AVAILABLE DATA:
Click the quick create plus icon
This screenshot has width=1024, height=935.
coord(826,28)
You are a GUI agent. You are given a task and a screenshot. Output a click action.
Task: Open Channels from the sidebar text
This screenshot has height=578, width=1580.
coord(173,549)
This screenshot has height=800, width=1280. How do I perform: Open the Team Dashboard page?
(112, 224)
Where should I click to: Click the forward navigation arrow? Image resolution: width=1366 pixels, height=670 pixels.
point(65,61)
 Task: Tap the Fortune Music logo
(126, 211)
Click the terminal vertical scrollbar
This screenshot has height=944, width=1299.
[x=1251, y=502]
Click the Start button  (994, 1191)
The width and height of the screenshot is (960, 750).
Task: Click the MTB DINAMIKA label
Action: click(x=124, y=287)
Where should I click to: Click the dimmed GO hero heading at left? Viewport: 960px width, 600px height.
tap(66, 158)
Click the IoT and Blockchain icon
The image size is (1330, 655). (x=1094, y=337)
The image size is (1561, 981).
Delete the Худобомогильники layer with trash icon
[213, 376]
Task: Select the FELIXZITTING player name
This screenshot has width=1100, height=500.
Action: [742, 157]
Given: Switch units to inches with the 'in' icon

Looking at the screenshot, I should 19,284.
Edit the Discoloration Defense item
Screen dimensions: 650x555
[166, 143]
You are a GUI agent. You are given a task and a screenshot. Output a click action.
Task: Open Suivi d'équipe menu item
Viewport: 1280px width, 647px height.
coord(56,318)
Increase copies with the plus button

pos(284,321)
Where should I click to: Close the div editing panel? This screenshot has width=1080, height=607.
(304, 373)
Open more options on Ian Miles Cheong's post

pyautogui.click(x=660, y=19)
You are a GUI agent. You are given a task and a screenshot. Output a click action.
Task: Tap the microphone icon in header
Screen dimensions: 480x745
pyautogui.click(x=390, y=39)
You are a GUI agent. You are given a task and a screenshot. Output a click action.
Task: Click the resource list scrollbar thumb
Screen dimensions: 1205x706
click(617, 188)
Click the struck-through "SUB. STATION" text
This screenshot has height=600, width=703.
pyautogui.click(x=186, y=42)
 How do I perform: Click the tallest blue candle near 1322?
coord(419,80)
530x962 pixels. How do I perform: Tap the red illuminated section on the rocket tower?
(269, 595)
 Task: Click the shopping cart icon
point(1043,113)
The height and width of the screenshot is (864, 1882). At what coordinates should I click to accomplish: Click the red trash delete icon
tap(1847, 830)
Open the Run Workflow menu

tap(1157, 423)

TASK TO CARRY OUT:
Your task is to reproduce all of the records exactly.

EXERCISE SOLUTION:
Click the quick create plus icon
This screenshot has width=1024, height=935.
coord(826,28)
You are a GUI agent. You are given a task and a screenshot. Output a click action.
Task: Open Channels from the sidebar text
This screenshot has height=578, width=1580.
coord(173,549)
This screenshot has height=800, width=1280. How do I perform: Open the Team Dashboard page?
(112, 224)
Where should I click to: Click the forward navigation arrow? Image resolution: width=1366 pixels, height=670 pixels.
point(65,61)
 Task: Tap the Fortune Music logo
(126, 211)
Click the terminal vertical scrollbar
This screenshot has height=944, width=1299.
[x=1251, y=502]
Click the Start button  (994, 1191)
The width and height of the screenshot is (960, 750).
Task: Click the MTB DINAMIKA label
Action: click(x=124, y=287)
Where should I click to: Click the dimmed GO hero heading at left? Viewport: 960px width, 600px height.
tap(66, 158)
Click the IoT and Blockchain icon
The image size is (1330, 655). (x=1094, y=337)
The image size is (1561, 981).
Delete the Худобомогильники layer with trash icon
[213, 376]
Task: Select the FELIXZITTING player name
This screenshot has width=1100, height=500.
Action: [742, 157]
Given: Switch units to inches with the 'in' icon

Looking at the screenshot, I should 19,284.
Edit the Discoloration Defense item
Screen dimensions: 650x555
[166, 143]
You are a GUI agent. You are given a task and a screenshot. Output a click action.
Task: Open Suivi d'équipe menu item
Viewport: 1280px width, 647px height.
coord(56,318)
Increase copies with the plus button

pos(284,321)
Where should I click to: Close the div editing panel? This screenshot has width=1080, height=607.
(304, 373)
Open more options on Ian Miles Cheong's post

pyautogui.click(x=660, y=19)
You are a GUI agent. You are given a task and a screenshot. Output a click action.
Task: Tap the microphone icon in header
Screen dimensions: 480x745
pyautogui.click(x=390, y=39)
You are a GUI agent. You are given a task and a screenshot. Output a click action.
Task: Click the resource list scrollbar thumb
Screen dimensions: 1205x706
click(617, 188)
Click the struck-through "SUB. STATION" text
This screenshot has height=600, width=703.
pyautogui.click(x=186, y=42)
 How do I perform: Click the tallest blue candle near 1322?
coord(419,80)
530x962 pixels. How do I perform: Tap the red illuminated section on the rocket tower?
(269, 595)
 Task: Click the shopping cart icon
point(1043,113)
The height and width of the screenshot is (864, 1882). At what coordinates should I click to accomplish: Click the red trash delete icon
tap(1847, 830)
Open the Run Workflow menu

tap(1157, 423)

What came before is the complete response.